For deeper reading on the TRT side, see is testosterone a controlled substance and how long does TRT take to work.

So — does enclomiphene work?

Based on current evidence, enclomiphene (and clomiphene) appears to raise testosterone, LH, and FSH in men with functional or secondary hypogonadism, with effects on testosterone comparable to testosterone gel and a notable advantage in preserving sperm production. But “works” has limits: the trials are short, the pooled analysis is underpowered for safety, long-term data are lacking, and the product is not FDA-approved. Whether it is appropriate for any individual is a clinical decision that depends on labs, symptoms, fertility goals, and a licensed provider’s judgment.

Frequently asked questions

Does enclomiphene raise testosterone?

In a 2025 meta-analysis of 10 RCTs (819 men with functional or secondary hypogonadism), SERM therapy — clomiphene or enclomiphene — raised total testosterone by a pooled mean difference of about +274 ng/dL versus placebo (95% CI 191.87 to 355.66; p<0.01). This is a study finding in a defined population, not a guaranteed result; individual results vary and are provider-determined.

Is enclomiphene as effective as TRT?

For raising testosterone, the same meta-analysis found no statistically significant difference between SERMs and testosterone gel (mean difference +5.41 ng/dL; p=0.83), suggesting comparable testosterone-raising effects. The main difference is fertility: SERMs preserved sperm production far better than gel (sperm concentration +70.40 million/mL). The evidence is short-term, however, and enclomiphene is not FDA-approved.

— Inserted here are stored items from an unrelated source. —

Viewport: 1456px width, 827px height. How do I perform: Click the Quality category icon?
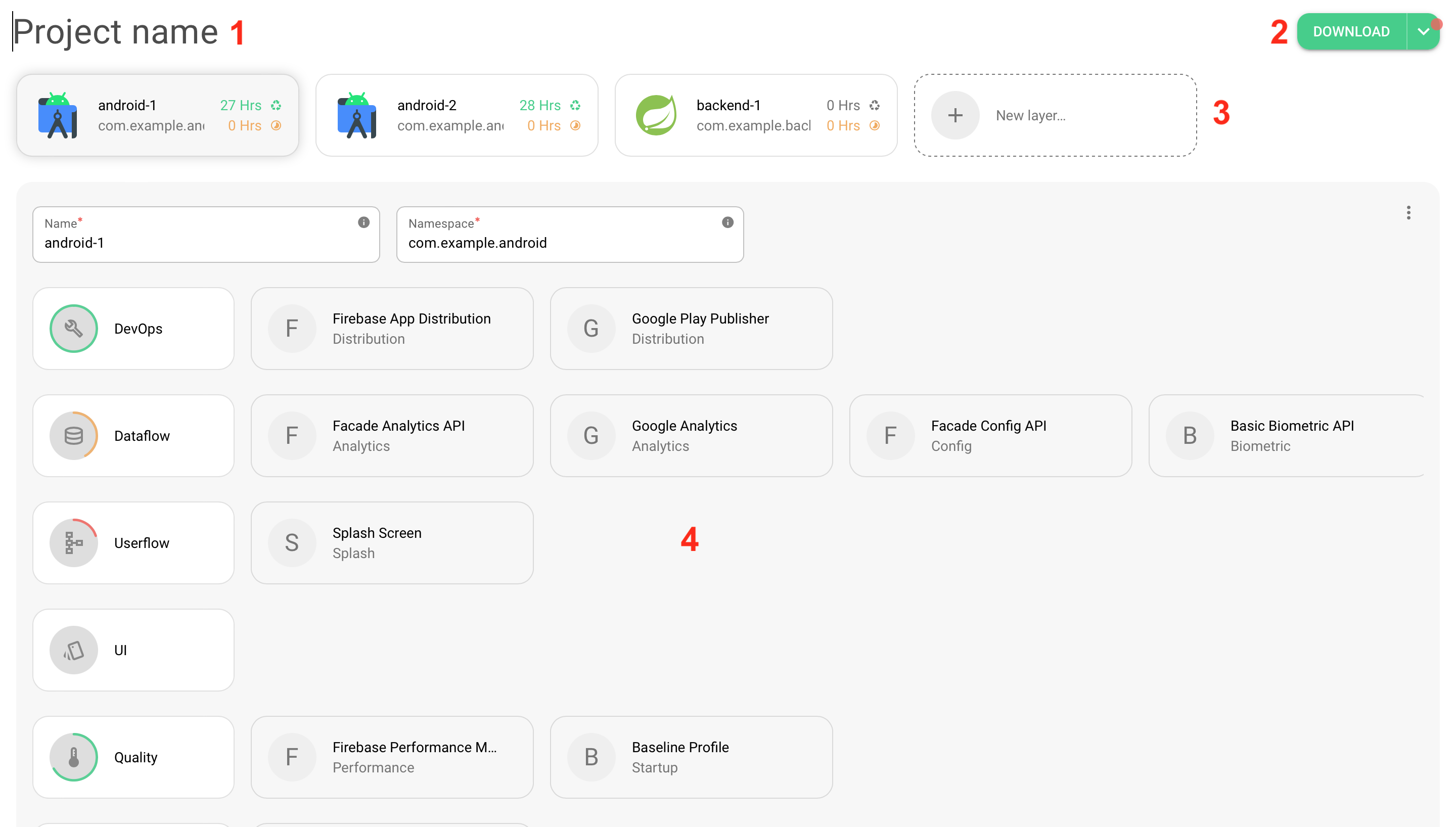74,757
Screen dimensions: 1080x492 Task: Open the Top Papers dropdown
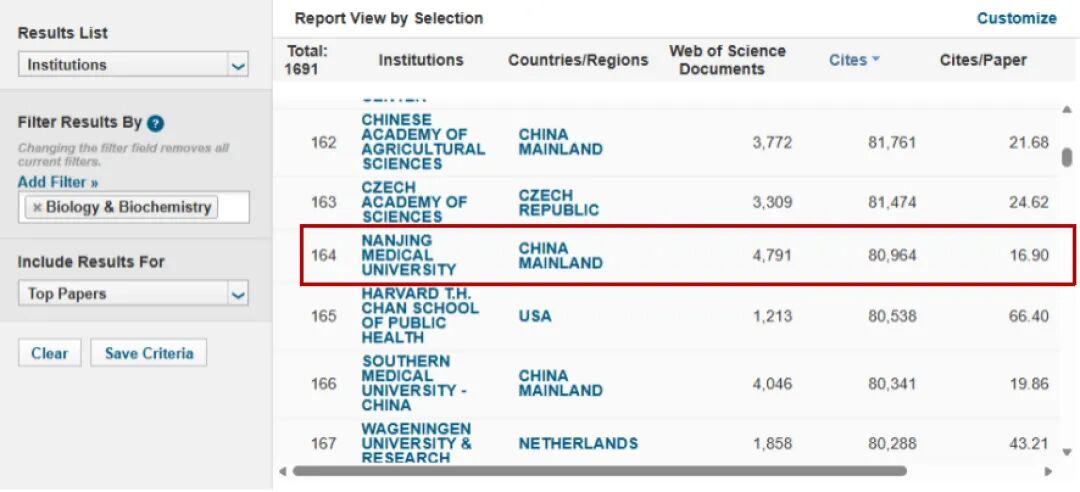pyautogui.click(x=134, y=294)
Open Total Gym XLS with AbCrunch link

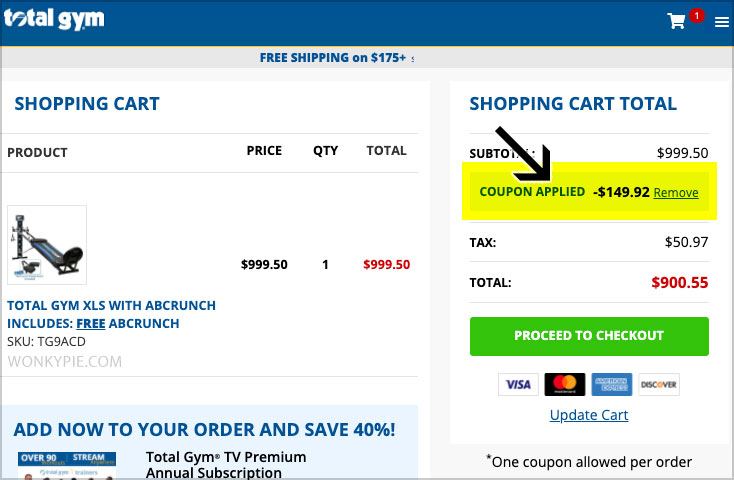111,305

Does enclomiphene preserve fertility?

In trials, SERMs preserved sperm production much better than testosterone gel, which can suppress it. Versus gel, sperm concentration was higher with SERMs and the risk of falling below 15 million/mL was markedly lower (RR 0.10). This contrasts with standard testosterone replacement, which can impair spermatogenesis. Fertility outcomes are individual and should be discussed with a provider.

Is enclomiphene FDA-approved?

No. Enclomiphene is not approved by the FDA (or the EMA). It is compounded, used off-label in men, and is on the FDA 503A Category 1 (Under Evaluation) list (list updated May 14, 2026). In 2022, an FDA advisory committee voted against adding it to the 503A Bulks List. The FDA has not evaluated compounded enclomiphene for safety, quality, or efficacy.

How long does enclomiphene take to work?

The published trials were short, with follow-up ranging from 2 to 30 weeks in the 2025 meta-analysis, and hormonal changes (LH, FSH, testosterone) were measured within those windows. There is no established timeline for individual results, and long-term efficacy data are limited. Any expected timeframe should be determined by a licensed provider based on labs and symptoms.

Is the evidence for enclomiphene strong?

It is mixed. The 2025 meta-analysis is the largest pooled analysis to date and shows a consistent testosterone-raising signal, but its authors say it “remains underpowered with regard to safety endpoints” and note high heterogeneity. The British Society of Sexual Medicine describes the evidence as small, short-term studies lacking long-term safety data. The signal is promising but not definitive.